TASK:
Count how many lines of the records contain the string "agent", treating case as significant, and give only that number.

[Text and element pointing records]
□ □ □
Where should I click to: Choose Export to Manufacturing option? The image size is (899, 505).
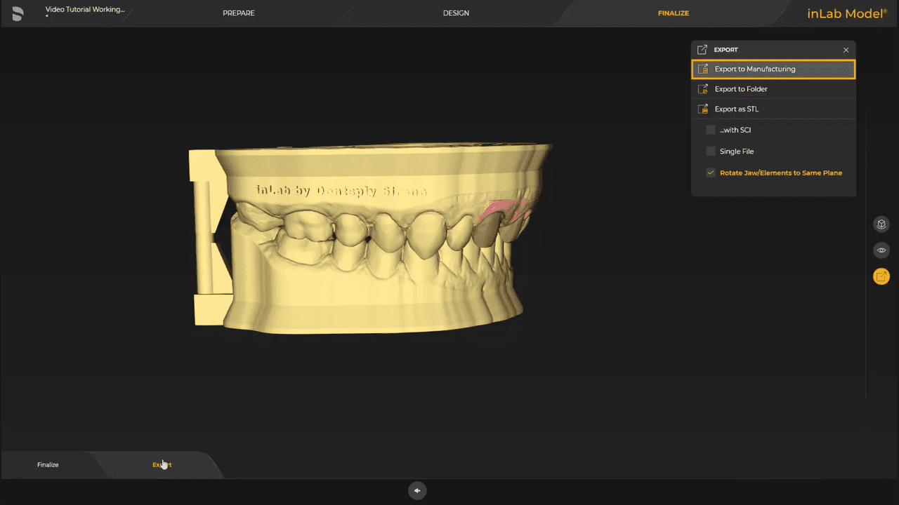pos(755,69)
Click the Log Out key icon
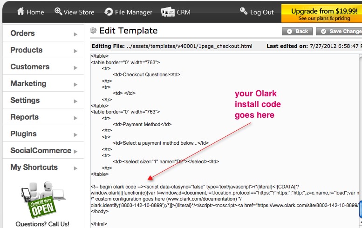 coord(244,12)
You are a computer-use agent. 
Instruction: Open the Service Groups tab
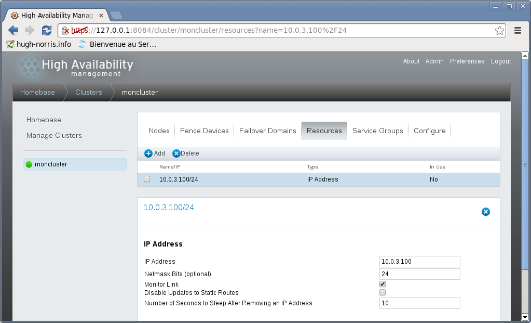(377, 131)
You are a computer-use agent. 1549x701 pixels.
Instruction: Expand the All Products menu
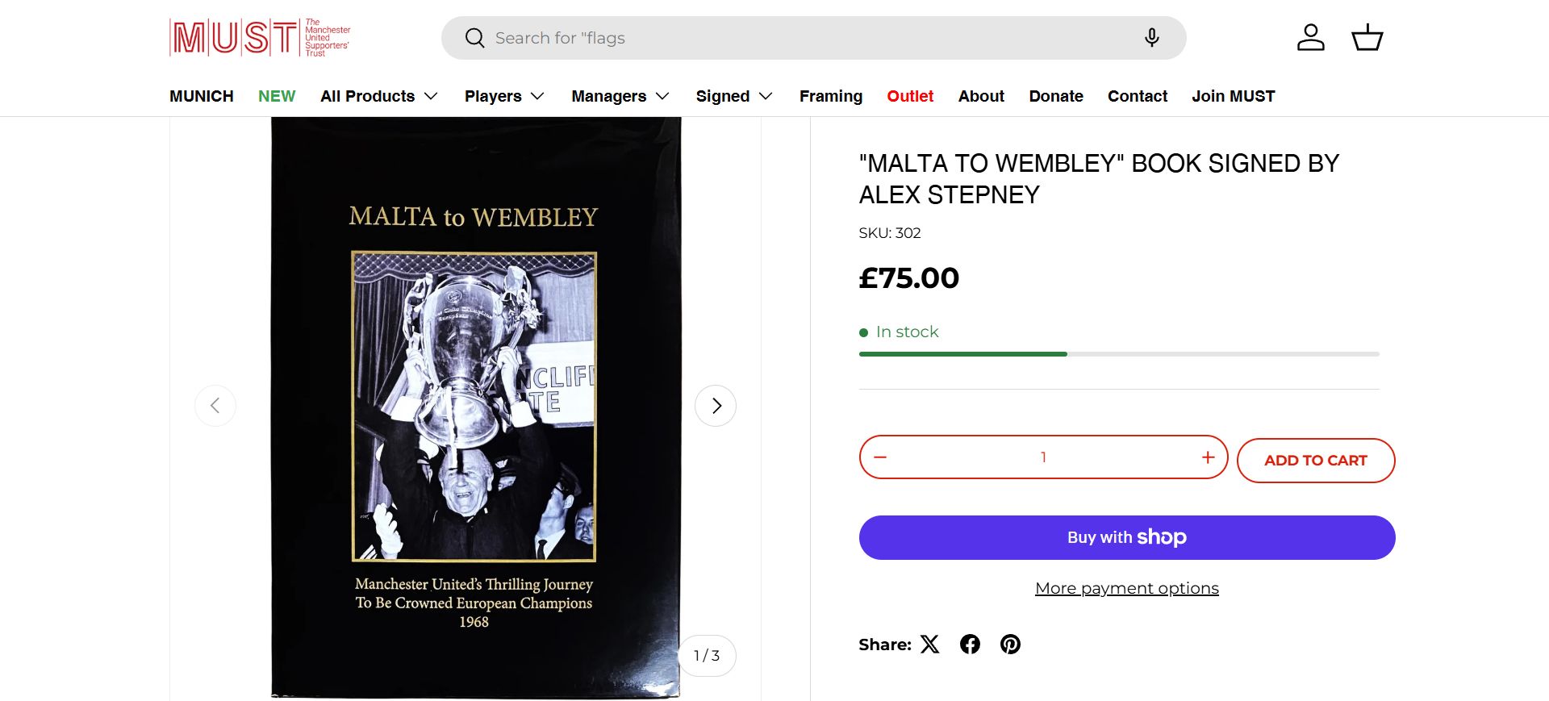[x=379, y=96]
□ □ □
ANSWER BELOW:
2